Dana Jacobs (Slate) is the older of two sisters. She is newly engaged to nice guy Ben (Jay Duplass) but finds excitement when she runs into an old friend (Finn Wittrock). Her sister Ali (Abby Quinn) hates school and does her very best to flaunt her mother’s authority when she can, spending time with a male friend, sneaking out to clubs, and smoking. Their mother Pat (Edie Falco) seems to find no joy in the world, and certainly none from her lazy husband Alan (John Turturro), whose secret floppy disk, which his daughters discover, suggests that he has been writing love poems to another woman for quite some time. Through their intersecting lives, each member of the Jacobs family tries to return to a good place.

“Landline” features a fun story that could work in any time period, but choosing the 1990s helps to make it its own. Dana skips work to rock out to a CD in a store during the day and checks her messages via a payphone on the street. Pat sees First Lady Hillary Clinton wearing a pink pantsuit on television and promptly buys one for herself. The nature of communication in that era – not so long ago – is humorous when reflected back on film, and those simpler times help make this film all the more entertaining. This isn’t a movie about missed calls or technology coming to the rescue, but rather the moment in which the film takes place is just as much a part of it as its characters are.

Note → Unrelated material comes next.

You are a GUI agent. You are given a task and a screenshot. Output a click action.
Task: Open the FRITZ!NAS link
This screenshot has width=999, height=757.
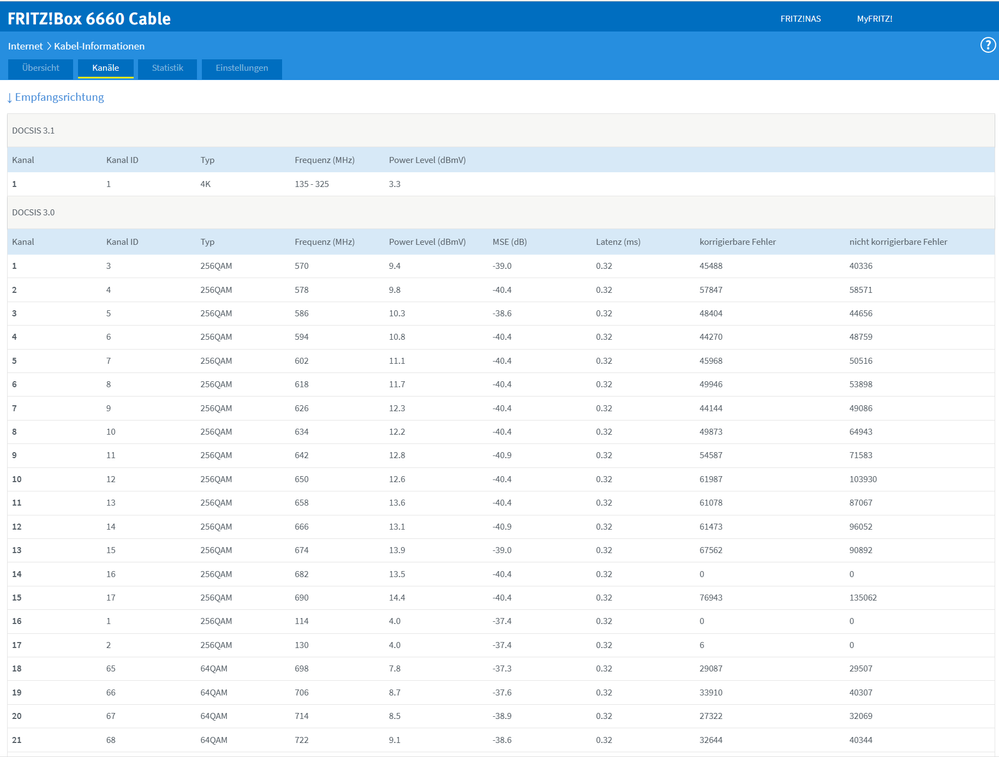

Slate, who has recurred on television shows like “Parks and Recreation” and “House of Lies,” is truly one of the funniest actresses working today. She plays Dana as living in her own world, believing that what she does is right and that she doesn’t need to grow up if she doesn’t want to. Opposite her, Quinn, in her third film role, is the real find, displaying enormous sarcastic ability and a promising comedic future. Falco and Turturro are fine, as is Duplass, but this is a film about sisters growing up into adults more than anything, and it’s a really fun one at that.